*** Information ***
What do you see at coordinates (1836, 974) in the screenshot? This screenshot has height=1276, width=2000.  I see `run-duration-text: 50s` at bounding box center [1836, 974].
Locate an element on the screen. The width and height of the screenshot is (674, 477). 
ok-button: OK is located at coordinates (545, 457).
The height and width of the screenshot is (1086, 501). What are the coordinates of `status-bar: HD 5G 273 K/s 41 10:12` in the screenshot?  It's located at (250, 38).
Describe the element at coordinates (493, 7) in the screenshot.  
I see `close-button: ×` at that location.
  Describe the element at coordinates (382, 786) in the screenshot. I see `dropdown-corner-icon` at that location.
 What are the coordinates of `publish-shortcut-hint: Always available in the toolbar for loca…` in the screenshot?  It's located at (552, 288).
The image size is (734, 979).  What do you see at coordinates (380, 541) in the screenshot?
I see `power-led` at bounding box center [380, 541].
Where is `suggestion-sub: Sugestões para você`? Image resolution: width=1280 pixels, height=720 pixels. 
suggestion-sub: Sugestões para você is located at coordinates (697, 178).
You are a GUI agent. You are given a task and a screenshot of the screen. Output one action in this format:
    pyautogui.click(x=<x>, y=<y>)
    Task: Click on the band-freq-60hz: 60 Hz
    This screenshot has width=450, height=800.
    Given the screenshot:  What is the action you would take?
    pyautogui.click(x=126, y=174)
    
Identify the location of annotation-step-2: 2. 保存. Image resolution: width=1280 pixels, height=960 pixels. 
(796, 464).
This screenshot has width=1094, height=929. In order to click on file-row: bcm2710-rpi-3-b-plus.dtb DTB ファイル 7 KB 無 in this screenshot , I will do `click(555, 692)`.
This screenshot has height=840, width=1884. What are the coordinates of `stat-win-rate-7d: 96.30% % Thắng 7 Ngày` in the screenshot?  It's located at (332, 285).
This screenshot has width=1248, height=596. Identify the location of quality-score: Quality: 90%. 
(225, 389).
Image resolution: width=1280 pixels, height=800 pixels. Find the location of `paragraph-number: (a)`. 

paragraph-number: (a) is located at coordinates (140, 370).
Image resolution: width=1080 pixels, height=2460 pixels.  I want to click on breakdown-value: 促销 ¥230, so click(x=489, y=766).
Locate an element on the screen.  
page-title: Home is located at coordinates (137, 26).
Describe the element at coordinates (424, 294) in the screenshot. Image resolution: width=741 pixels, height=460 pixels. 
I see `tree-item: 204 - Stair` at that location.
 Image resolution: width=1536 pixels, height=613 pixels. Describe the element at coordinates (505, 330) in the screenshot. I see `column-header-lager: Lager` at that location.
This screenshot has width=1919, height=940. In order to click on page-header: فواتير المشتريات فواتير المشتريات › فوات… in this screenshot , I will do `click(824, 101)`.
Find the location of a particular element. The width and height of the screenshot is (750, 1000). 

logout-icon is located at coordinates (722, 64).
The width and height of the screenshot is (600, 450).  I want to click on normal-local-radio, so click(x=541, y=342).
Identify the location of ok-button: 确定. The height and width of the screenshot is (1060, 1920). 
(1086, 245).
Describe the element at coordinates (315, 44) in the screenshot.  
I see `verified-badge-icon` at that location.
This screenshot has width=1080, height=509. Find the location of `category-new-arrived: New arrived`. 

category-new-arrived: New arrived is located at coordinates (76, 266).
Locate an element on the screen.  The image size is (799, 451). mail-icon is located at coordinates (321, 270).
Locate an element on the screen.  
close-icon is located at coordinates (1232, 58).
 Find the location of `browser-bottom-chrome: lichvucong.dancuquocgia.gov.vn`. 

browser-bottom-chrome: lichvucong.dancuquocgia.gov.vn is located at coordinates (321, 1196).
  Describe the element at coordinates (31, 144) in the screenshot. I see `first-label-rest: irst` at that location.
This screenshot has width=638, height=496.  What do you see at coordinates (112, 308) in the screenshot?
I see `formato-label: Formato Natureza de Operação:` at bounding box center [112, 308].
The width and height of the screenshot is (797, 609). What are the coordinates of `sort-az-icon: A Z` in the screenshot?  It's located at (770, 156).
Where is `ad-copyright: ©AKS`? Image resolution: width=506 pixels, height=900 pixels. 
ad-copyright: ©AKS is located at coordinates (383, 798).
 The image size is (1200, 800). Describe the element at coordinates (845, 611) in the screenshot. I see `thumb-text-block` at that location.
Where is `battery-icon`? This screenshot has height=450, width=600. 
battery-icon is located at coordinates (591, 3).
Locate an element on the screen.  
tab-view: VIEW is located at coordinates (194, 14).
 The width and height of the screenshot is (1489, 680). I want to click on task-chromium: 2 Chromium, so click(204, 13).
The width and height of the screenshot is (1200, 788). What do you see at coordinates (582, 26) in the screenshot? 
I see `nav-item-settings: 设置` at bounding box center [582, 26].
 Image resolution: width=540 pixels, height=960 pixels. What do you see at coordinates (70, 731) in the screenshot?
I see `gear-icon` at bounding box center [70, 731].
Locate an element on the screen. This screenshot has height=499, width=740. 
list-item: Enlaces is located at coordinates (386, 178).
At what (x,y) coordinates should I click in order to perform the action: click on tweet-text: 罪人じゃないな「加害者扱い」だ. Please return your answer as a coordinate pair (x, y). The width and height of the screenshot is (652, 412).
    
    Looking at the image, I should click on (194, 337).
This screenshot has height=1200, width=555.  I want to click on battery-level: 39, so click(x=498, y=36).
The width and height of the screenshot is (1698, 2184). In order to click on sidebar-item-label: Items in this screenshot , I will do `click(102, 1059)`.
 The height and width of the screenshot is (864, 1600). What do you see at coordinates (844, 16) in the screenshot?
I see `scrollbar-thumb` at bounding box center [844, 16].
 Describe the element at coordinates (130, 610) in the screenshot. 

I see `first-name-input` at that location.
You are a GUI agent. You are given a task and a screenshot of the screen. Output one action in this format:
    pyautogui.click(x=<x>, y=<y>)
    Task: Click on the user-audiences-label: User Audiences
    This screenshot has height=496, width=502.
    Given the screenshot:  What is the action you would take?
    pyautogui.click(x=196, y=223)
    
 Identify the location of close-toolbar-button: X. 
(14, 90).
*** End of Information ***
● Directive:
Write out every item above again, word for word and line for line.

● Solution for this exercise:
What do you see at coordinates (1836, 974) in the screenshot? This screenshot has height=1276, width=2000.  I see `run-duration-text: 50s` at bounding box center [1836, 974].
Locate an element on the screen. The width and height of the screenshot is (674, 477). 
ok-button: OK is located at coordinates (545, 457).
The height and width of the screenshot is (1086, 501). What are the coordinates of `status-bar: HD 5G 273 K/s 41 10:12` in the screenshot?  It's located at (250, 38).
Describe the element at coordinates (493, 7) in the screenshot.  
I see `close-button: ×` at that location.
  Describe the element at coordinates (382, 786) in the screenshot. I see `dropdown-corner-icon` at that location.
 What are the coordinates of `publish-shortcut-hint: Always available in the toolbar for loca…` in the screenshot?  It's located at (552, 288).
The image size is (734, 979).  What do you see at coordinates (380, 541) in the screenshot?
I see `power-led` at bounding box center [380, 541].
Where is `suggestion-sub: Sugestões para você`? Image resolution: width=1280 pixels, height=720 pixels. 
suggestion-sub: Sugestões para você is located at coordinates (697, 178).
You are a GUI agent. You are given a task and a screenshot of the screen. Output one action in this format:
    pyautogui.click(x=<x>, y=<y>)
    Task: Click on the band-freq-60hz: 60 Hz
    This screenshot has width=450, height=800.
    Given the screenshot:  What is the action you would take?
    pyautogui.click(x=126, y=174)
    
Identify the location of annotation-step-2: 2. 保存. Image resolution: width=1280 pixels, height=960 pixels. 
(796, 464).
This screenshot has width=1094, height=929. In order to click on file-row: bcm2710-rpi-3-b-plus.dtb DTB ファイル 7 KB 無 in this screenshot , I will do `click(555, 692)`.
This screenshot has height=840, width=1884. What are the coordinates of `stat-win-rate-7d: 96.30% % Thắng 7 Ngày` in the screenshot?  It's located at (332, 285).
This screenshot has width=1248, height=596. Identify the location of quality-score: Quality: 90%. 
(225, 389).
Image resolution: width=1280 pixels, height=800 pixels. Find the location of `paragraph-number: (a)`. 

paragraph-number: (a) is located at coordinates (140, 370).
Image resolution: width=1080 pixels, height=2460 pixels.  I want to click on breakdown-value: 促销 ¥230, so click(x=489, y=766).
Locate an element on the screen.  
page-title: Home is located at coordinates (137, 26).
Describe the element at coordinates (424, 294) in the screenshot. Image resolution: width=741 pixels, height=460 pixels. 
I see `tree-item: 204 - Stair` at that location.
 Image resolution: width=1536 pixels, height=613 pixels. Describe the element at coordinates (505, 330) in the screenshot. I see `column-header-lager: Lager` at that location.
This screenshot has width=1919, height=940. In order to click on page-header: فواتير المشتريات فواتير المشتريات › فوات… in this screenshot , I will do `click(824, 101)`.
Find the location of a particular element. The width and height of the screenshot is (750, 1000). 

logout-icon is located at coordinates (722, 64).
The width and height of the screenshot is (600, 450).  I want to click on normal-local-radio, so click(x=541, y=342).
Identify the location of ok-button: 确定. The height and width of the screenshot is (1060, 1920). 
(1086, 245).
Describe the element at coordinates (315, 44) in the screenshot.  
I see `verified-badge-icon` at that location.
This screenshot has width=1080, height=509. Find the location of `category-new-arrived: New arrived`. 

category-new-arrived: New arrived is located at coordinates (76, 266).
Locate an element on the screen.  The image size is (799, 451). mail-icon is located at coordinates (321, 270).
Locate an element on the screen.  
close-icon is located at coordinates (1232, 58).
 Find the location of `browser-bottom-chrome: lichvucong.dancuquocgia.gov.vn`. 

browser-bottom-chrome: lichvucong.dancuquocgia.gov.vn is located at coordinates (321, 1196).
  Describe the element at coordinates (31, 144) in the screenshot. I see `first-label-rest: irst` at that location.
This screenshot has width=638, height=496.  What do you see at coordinates (112, 308) in the screenshot?
I see `formato-label: Formato Natureza de Operação:` at bounding box center [112, 308].
The width and height of the screenshot is (797, 609). What are the coordinates of `sort-az-icon: A Z` in the screenshot?  It's located at (770, 156).
Where is `ad-copyright: ©AKS`? Image resolution: width=506 pixels, height=900 pixels. 
ad-copyright: ©AKS is located at coordinates (383, 798).
 The image size is (1200, 800). Describe the element at coordinates (845, 611) in the screenshot. I see `thumb-text-block` at that location.
Where is `battery-icon`? This screenshot has height=450, width=600. 
battery-icon is located at coordinates (591, 3).
Locate an element on the screen.  
tab-view: VIEW is located at coordinates (194, 14).
 The width and height of the screenshot is (1489, 680). I want to click on task-chromium: 2 Chromium, so click(204, 13).
The width and height of the screenshot is (1200, 788). What do you see at coordinates (582, 26) in the screenshot? 
I see `nav-item-settings: 设置` at bounding box center [582, 26].
 Image resolution: width=540 pixels, height=960 pixels. What do you see at coordinates (70, 731) in the screenshot?
I see `gear-icon` at bounding box center [70, 731].
Locate an element on the screen. This screenshot has height=499, width=740. 
list-item: Enlaces is located at coordinates (386, 178).
At what (x,y) coordinates should I click in order to perform the action: click on tweet-text: 罪人じゃないな「加害者扱い」だ. Please return your answer as a coordinate pair (x, y). The width and height of the screenshot is (652, 412).
    
    Looking at the image, I should click on (194, 337).
This screenshot has height=1200, width=555.  I want to click on battery-level: 39, so click(x=498, y=36).
The width and height of the screenshot is (1698, 2184). In order to click on sidebar-item-label: Items in this screenshot , I will do `click(102, 1059)`.
 The height and width of the screenshot is (864, 1600). What do you see at coordinates (844, 16) in the screenshot?
I see `scrollbar-thumb` at bounding box center [844, 16].
 Describe the element at coordinates (130, 610) in the screenshot. 

I see `first-name-input` at that location.
You are a GUI agent. You are given a task and a screenshot of the screen. Output one action in this format:
    pyautogui.click(x=<x>, y=<y>)
    Task: Click on the user-audiences-label: User Audiences
    This screenshot has height=496, width=502.
    Given the screenshot:  What is the action you would take?
    pyautogui.click(x=196, y=223)
    
 Identify the location of close-toolbar-button: X. 
(14, 90).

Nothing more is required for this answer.